Salud

El resfriado, un mal frecuente del invierno

10.01.2017 | 04:20
El resfriado puede contagiarse entre personas debido a que está causado por virus.

El resfriado o catarro común es la enfermedad leve más extendida del mundo. Se estima que una persona sana puede padecer entre dos y tres resfriados de media al año. Muchos se producen durante esta época, el invierno, que es cuando el frío y la humedad favorecen la supervivencia de los virus.

Como recuerda la doctora Aurora Garre, asesora médica del laboratorio farmacéutico Cinfa, el resfriado es "una infección aguda del tracto respiratorio, generalmente de origen viral, que no produce fiebre alta y que cursa con inflamación de nariz, laringe, tráquea y bronquios". Con frecuencia se inicia con dolor de garganta y llega acompañado de malestar general, dolor de cabeza, tos, congestión nasal, secreciones y fiebre leve. Estos síntomas se desarrollan de manera progresiva y suelen durar una semana, aunque la tos puede persistir por más tiempo.

Factores de riesgo
Si bien se trata de una patología que afecta a personas de todas las edades, existen factores de riesgo que pueden llevar a contraer un resfriado con más facilidad. Por ejemplo, el estrés psicológico, las alteraciones del sueño y el descanso, la malnutrición, el tabaquismo, las inmunodeficiencias congénitas, la presencia de enfermedades crónicas subyacentes, vivir o trabajar en un lugar hacinado, y en el caso de los niños, la exposición a los virus, ya sea en las escuelas infantiles o en las guarderías.

"Como hacemos referencia a una enfermedad viral, es decir, causada por un virus, las probabilidades de coger un catarro aumentan si estamos en contacto con una persona resfriada.

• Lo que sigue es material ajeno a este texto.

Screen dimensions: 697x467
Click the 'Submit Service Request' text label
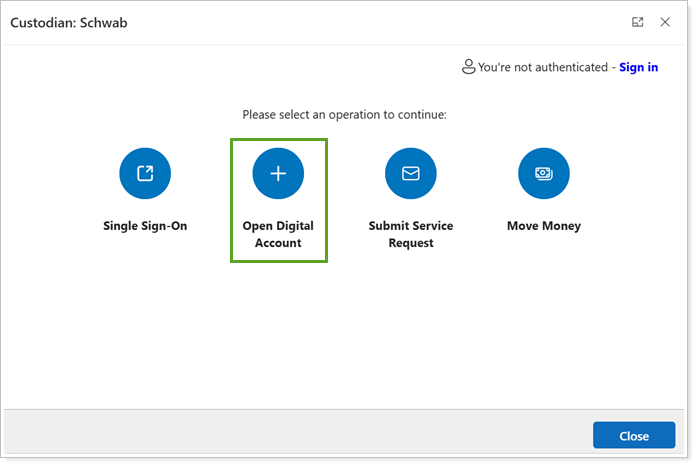(x=410, y=234)
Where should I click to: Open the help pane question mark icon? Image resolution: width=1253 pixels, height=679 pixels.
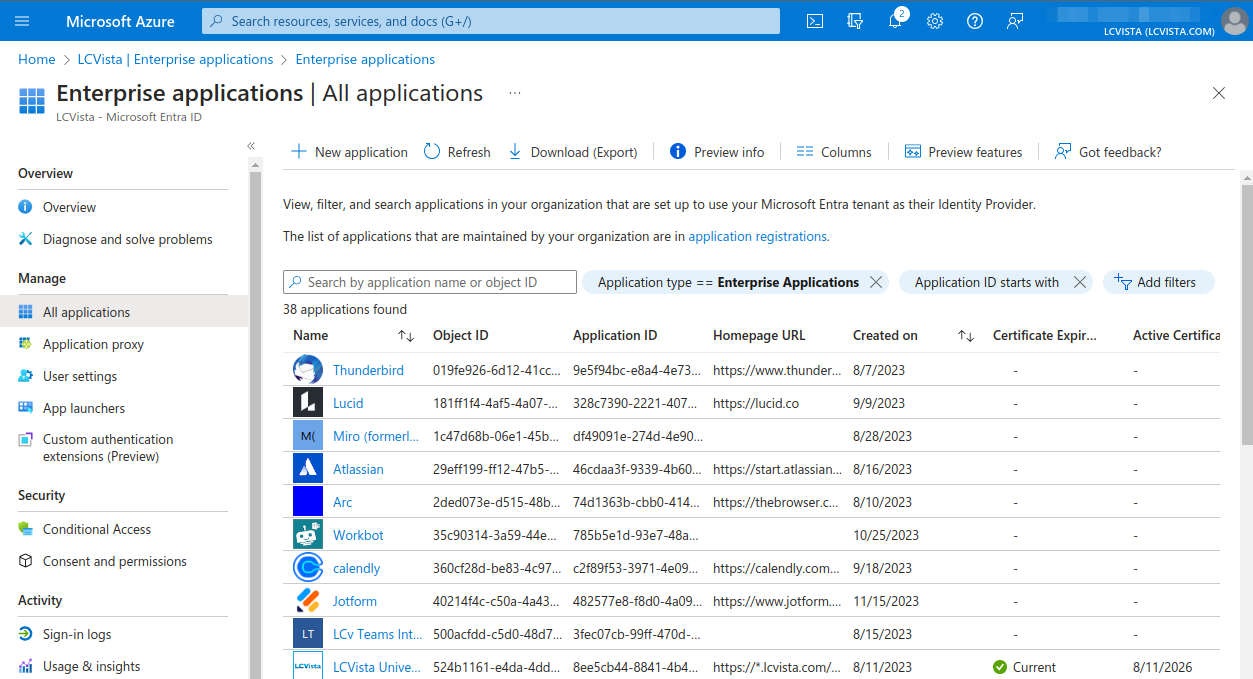[974, 20]
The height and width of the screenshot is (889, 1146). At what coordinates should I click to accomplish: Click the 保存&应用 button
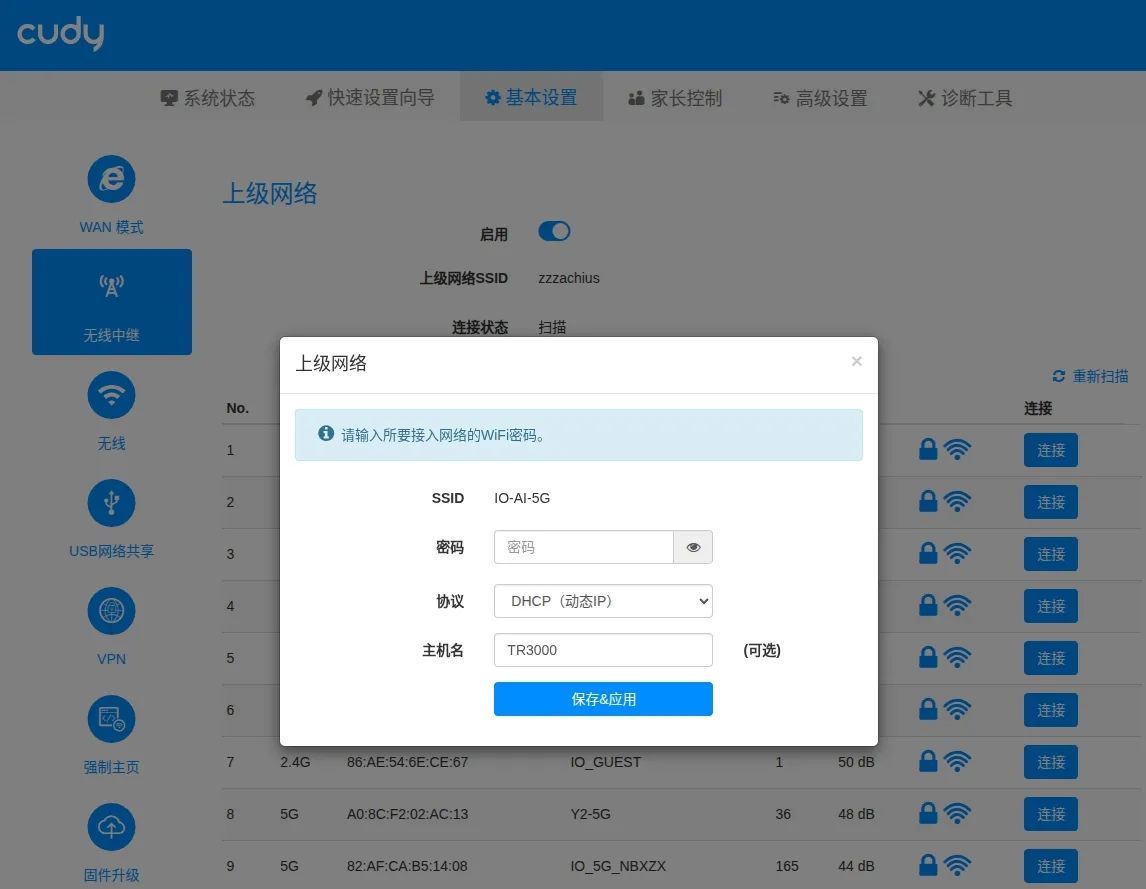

Cuando ésta tose, estornuda o bien exhala, puede transmitir los virus, que además están presentes en objetos contaminados con secreciones, como pañuelos, toallas, vasos o bien cubiertos compartidos", añade la experta.

La higiene, básica
Existen más de doscientos tipos de virus distintos que pueden causar esta patología, por lo que no existe un tratamiento efectivo que la cure. Así que la única forma eficaz de evitar los contagios es prevenir, en la medida de lo posible, la transmisión de los virus entre personas. "Para ello -explica la doctora Garre- se deben tomar una serie de medidas de higiene básicas, como cubrirse la nariz y la boca con un pañuelo desechable cuando se tose o se estornuda; lavarse las manos con agua y jabón con frecuencia y evitar tocarse los ojos, la nariz y la boca para no empujar los microbios dentro del organismo. También se deben ventilar bastante a menudo las estancias para evitar las concentraciones de virus".

Temperatura corporal
Asimismo, resulta muy importante no confundir el resfriado común con la gripe, pues, aunque su sintomatología inicial es similar, ésta última puede presentar complicaciones, además de requerir un tratamiento farmacológico distinto. "Los principales síntomas que pueden ayudarnos a identificar la gripe son la aparición brusca de fiebre alta, de entre 38 y 40 grados; el dolor muscular, sobre todo, en piernas y espalda; el dolor de cabeza, el cansancio, la debilidad y el malestar general", indica.